The men's track time trial cycling event at the 1932 Summer Olympics took place on August 1. Nine cyclists from nine nations competed, with each nation limited to one cyclist. The event was won by Dunc Gray of Australia, the nation's first victory in the men's track time trial. Gray was the first man to win two medals in the event, adding the gold to his 1928 bronze. Jacques van Egmond gave the Netherlands its second consecutive silver medal in the event. Charles Rampelberg of France took bronze, the nation's first medal since 1896 (36 years but only two appearances of the event before).

Background

This was the third appearance of the event, which had previously been held in 1896 and 1928. It would be held every Games until being dropped from the programme after 2004. The only returning cyclist from 1928 was bronze medalist Dunc Gray of Australia. Gray had the flu shortly before the competition, but received a "miracle drug" from his coach containing brandy.

Mexico and the United States each made their debut in the men's track time trial.
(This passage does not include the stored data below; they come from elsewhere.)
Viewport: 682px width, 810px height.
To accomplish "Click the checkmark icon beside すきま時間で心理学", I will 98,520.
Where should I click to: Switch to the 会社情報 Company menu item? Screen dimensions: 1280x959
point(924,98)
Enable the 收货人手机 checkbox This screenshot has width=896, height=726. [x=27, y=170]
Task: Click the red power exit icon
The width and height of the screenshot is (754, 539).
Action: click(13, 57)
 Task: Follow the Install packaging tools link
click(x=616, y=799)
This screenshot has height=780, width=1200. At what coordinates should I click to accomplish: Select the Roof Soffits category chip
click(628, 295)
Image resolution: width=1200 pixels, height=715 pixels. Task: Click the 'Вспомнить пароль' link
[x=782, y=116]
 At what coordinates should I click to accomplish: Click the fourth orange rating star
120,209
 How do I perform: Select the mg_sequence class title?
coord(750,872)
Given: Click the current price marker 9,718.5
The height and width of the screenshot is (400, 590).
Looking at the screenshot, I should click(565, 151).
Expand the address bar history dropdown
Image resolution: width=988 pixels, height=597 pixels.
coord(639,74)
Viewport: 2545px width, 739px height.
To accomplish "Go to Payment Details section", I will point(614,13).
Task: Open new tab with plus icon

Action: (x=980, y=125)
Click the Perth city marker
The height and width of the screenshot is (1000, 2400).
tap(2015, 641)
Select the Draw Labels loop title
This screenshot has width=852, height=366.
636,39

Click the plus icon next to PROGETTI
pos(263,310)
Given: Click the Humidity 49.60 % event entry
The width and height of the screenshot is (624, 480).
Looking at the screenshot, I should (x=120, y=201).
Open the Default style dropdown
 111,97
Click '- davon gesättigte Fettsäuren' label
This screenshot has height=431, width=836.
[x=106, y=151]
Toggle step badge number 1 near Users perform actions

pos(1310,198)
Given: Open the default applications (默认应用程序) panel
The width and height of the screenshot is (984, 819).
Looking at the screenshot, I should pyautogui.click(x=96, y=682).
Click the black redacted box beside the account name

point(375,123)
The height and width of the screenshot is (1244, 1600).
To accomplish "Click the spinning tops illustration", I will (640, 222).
France and Great Britain each made their third appearance, having competed at every appearance of the event.

Competition format

The event was a time trial on the track, with each cyclist competing separately to attempt to achieve the fastest time. Each cyclist raced one kilometre from a standing start.

Records

The following was the Olympic record prior to the competition.

* World records were not tracked by the UCI until 1949.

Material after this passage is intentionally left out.